Lombok Utara, Suara komunitas - Setiap tanggal 10 Dzulhijjah, umat Islam di seluruh dunia melaksanakan Hari Raya Idul Adha atau dikenal dengan sebutan Hari Raya (lebaran) Qurban atau Hajji. Dan pada hari lebaran ini, umat Islam yang memilki kemampuan dianjurkan untuk menyembelih hewan qurban seperti kambing atau sapi yang dagingnya dibagikan kepada kaum fakir miskin.
Namun
suasana yang sedikit berbeda, adalah lebaran qurban yang dilaksanakan
oleh komunitas adat “wetu telu” di Desa Bayan, dimana pelaksanaannya di
pusatkan di beberapa masjid kuno yang ada di Kecamatan Bayan, seperti
masjid kuno Semokan Desa Sukadana, Bayan dan masjid kuno Barung Birak
Desa Sambik Elen. Pelaksanaanya sendiri mundur tiga hari dari kebiasaan
kebanyakan umat Islam, yaitu tepatnya tanggal 13 Dzulhijjah 1431 H atau
bertepatan dengan hari Sabtu 20 Februari 1010.
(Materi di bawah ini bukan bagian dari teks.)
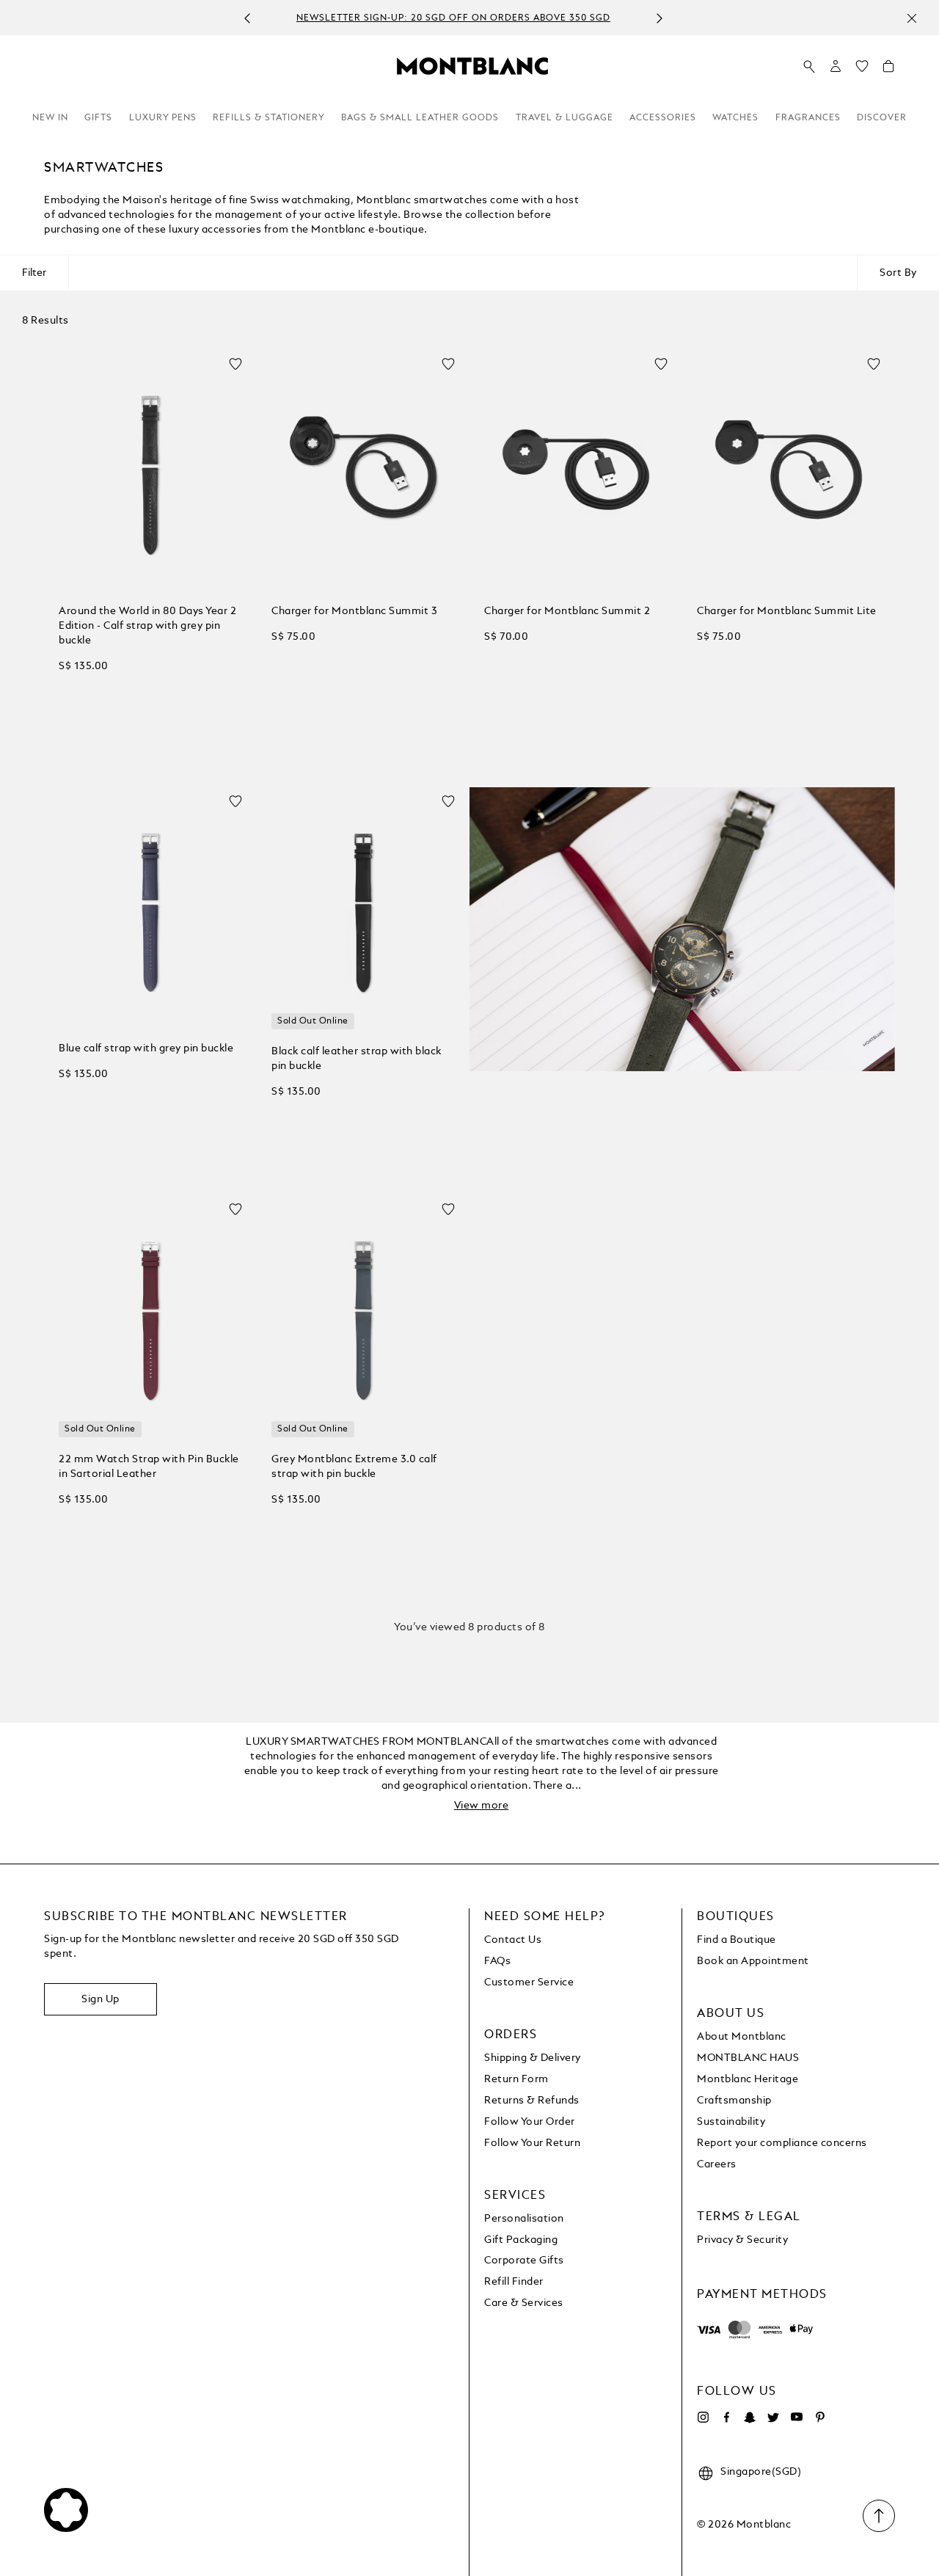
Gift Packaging (521, 2240)
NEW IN (50, 118)
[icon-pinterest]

Sejak pukul 10.00 wita, para penghulu, ketib, modim dan kiyai nyaka dan santri datang dengan mengenakan baju dan ikat kepala berwarna putih serta kain tenunan asli Bayan (dodot). Ketika sampai
didepan pintu masjid kuno yang berdiri ratusan tahun lalu itu, mereka
mengambil air disebuah tempat (tempayan) yang terbuat dari tanah untuk
mencuci kaki. Setelah itu, para kiyai ini berdiri sambil membaca do’a,
lalu berjongkok sebagai tanda hormat dan masuk ke dalam masjid.
Masjid yang berdiri
ratusan tahun silam ini, dikelilingi beberapa kuncup makam, seperti
makam sesait, makam reak dan makam Susuhunan Ratu. Sementara lantai
masjid masih tetap dari tanah dengan pagar bambu dan atap santek yang
terbuat dari bambu. Di dalam masjid terdapat sebuah bedug yang juga
usianya ratusan tahun. Sementara di mimbar sang khatib terdapat sebuah
ukiran bergambar kepala naga. Hanya saja pas di mimbar masjid atapnya sudah lapuk di makan usia, sehingga cahaya matahari masuk menyinari dalam ruangan masjid.
Masjid kuno Bayan dan
beberapa masjid kuno lainnya termasuk salah satu bukti sejarah masuknya
Islam ke Pulau Lombok, yang konon disebarkan oleh para wali Songo yang
mendarat melalui Labuhan Carik Desa Anyar. Demikian juga dengan nama
Bayan diberikan oleh para wali penyebar Islam. “Bayan itu artinya
penjelasan atau penerangan”, kata HM. Amir, salah seorang tokoh Desa
Loloan.
Satu hal lagi keunikan
dari para jama’ah yang melaksanakan syari’at lebaran qurban, yaitu para
penghulu, ketib (khotib), modim dan kiyai santri, dimana sebelum masuk
ke dalam masjid terlebih dahulu mereka mandi di kali yang dikenal dengan
mandi sunnah lebaran, dan begitu sudah masuk ke dalam masjid para
jama’ah tidak diperbolehkan lagi keluar. “Para jama’ah sebelum masuk
masjid, mandi dan mengambil air wudlu’ dulu di
kali, serta kalau sudah masuk ke masjid tidak boleh lagi dia keluar
walau ada keperluan sekalipun”, tutur Kertamalip, Kepala Desa Karang
Bajo yang mendampingi Koran BERITA, kemarin.
Sekitar pukul 11.30
wita, salah seorang modim (muazzin) berdiri untuk iqomah sebagai
pertanda sholat Idul Adha dimulai. Setelah itu berdiri salah seorang
penghulu untuk mengimami sholat Idul Adha pas di depan mimbar masjid.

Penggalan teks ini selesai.